* _Problem_
This exercise calls for the line with "Click the green impedance omega icon", the line with "You are a computer-use agent. 1363x642", and all lines between them in the material below, output exactly and with no other lines.

* _Data provided_
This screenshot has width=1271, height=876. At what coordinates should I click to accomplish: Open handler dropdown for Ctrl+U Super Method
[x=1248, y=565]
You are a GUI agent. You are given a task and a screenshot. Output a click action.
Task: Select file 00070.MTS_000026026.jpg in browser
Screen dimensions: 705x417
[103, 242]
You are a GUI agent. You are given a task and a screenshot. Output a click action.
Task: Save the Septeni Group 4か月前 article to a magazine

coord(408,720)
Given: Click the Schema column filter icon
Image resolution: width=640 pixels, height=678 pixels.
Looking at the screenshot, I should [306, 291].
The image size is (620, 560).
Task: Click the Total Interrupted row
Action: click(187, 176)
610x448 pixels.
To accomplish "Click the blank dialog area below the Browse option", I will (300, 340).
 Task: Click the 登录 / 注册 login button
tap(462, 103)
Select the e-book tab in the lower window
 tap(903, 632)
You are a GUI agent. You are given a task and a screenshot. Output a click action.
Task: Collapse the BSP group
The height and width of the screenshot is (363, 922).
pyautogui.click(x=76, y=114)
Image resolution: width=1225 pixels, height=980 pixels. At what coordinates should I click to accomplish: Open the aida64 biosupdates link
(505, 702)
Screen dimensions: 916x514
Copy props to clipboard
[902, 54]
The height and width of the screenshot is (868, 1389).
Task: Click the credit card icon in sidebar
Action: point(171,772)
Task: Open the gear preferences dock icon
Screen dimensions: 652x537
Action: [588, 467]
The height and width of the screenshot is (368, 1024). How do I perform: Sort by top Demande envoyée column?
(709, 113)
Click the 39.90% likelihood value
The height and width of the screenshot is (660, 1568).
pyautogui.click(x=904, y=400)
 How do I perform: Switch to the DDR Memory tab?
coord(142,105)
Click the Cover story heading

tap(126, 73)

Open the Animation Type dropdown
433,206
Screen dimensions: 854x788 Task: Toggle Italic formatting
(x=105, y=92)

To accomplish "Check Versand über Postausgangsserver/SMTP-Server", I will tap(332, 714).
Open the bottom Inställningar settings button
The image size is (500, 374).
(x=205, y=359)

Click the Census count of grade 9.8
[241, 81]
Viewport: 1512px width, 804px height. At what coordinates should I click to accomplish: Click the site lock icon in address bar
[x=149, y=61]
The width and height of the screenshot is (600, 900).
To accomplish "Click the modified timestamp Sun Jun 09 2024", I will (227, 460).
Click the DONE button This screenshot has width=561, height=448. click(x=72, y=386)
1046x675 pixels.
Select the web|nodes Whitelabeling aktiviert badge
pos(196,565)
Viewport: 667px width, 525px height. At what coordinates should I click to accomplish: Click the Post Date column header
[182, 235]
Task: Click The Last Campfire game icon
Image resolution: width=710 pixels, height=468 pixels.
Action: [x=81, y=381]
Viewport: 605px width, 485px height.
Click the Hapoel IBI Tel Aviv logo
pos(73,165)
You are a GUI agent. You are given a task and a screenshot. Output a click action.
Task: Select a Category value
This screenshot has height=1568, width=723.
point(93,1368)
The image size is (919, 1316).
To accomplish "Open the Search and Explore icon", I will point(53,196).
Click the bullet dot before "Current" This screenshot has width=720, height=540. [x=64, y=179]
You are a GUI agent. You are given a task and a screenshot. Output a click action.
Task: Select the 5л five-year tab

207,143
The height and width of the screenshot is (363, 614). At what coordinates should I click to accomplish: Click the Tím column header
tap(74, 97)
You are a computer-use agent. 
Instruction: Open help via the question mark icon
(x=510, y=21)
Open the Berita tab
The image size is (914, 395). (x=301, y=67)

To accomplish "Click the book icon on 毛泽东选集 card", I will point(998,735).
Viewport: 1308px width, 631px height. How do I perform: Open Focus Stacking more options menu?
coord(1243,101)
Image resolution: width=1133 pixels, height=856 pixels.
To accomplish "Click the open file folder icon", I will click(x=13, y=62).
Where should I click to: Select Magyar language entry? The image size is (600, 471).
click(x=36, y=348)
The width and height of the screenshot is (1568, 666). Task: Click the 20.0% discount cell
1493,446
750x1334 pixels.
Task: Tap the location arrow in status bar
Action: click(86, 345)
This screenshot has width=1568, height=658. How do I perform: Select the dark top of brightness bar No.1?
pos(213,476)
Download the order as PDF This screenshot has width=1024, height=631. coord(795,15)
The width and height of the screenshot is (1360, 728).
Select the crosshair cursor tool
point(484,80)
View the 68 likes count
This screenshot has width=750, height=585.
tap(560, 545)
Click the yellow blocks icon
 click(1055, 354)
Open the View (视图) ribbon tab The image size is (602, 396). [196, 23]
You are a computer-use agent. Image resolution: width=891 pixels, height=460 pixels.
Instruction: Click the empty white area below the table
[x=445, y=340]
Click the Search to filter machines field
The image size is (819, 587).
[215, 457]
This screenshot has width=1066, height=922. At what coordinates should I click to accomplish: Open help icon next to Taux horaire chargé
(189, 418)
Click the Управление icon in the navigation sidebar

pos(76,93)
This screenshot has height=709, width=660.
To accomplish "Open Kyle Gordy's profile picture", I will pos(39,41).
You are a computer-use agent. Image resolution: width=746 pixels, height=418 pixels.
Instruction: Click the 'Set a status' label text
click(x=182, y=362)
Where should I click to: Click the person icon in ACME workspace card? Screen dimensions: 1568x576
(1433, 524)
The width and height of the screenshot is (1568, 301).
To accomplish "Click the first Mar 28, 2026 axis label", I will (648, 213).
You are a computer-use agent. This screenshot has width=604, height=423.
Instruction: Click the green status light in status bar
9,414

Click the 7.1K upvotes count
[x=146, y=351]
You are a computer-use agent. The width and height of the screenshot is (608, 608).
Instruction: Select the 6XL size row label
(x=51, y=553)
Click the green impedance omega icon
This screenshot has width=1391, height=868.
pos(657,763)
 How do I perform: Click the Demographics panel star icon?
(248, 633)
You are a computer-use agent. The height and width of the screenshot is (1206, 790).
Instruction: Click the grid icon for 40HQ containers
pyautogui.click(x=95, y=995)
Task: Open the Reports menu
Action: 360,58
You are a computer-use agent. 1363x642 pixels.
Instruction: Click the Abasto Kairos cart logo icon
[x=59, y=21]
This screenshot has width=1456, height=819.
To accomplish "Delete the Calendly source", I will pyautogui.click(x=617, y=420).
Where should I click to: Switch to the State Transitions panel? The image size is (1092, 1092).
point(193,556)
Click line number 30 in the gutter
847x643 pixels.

* _Solution_
Click the green impedance omega icon
This screenshot has width=1391, height=868.
pos(657,763)
 How do I perform: Click the Demographics panel star icon?
(248, 633)
You are a computer-use agent. The height and width of the screenshot is (1206, 790).
Instruction: Click the grid icon for 40HQ containers
pyautogui.click(x=95, y=995)
Task: Open the Reports menu
Action: 360,58
You are a computer-use agent. 1363x642 pixels.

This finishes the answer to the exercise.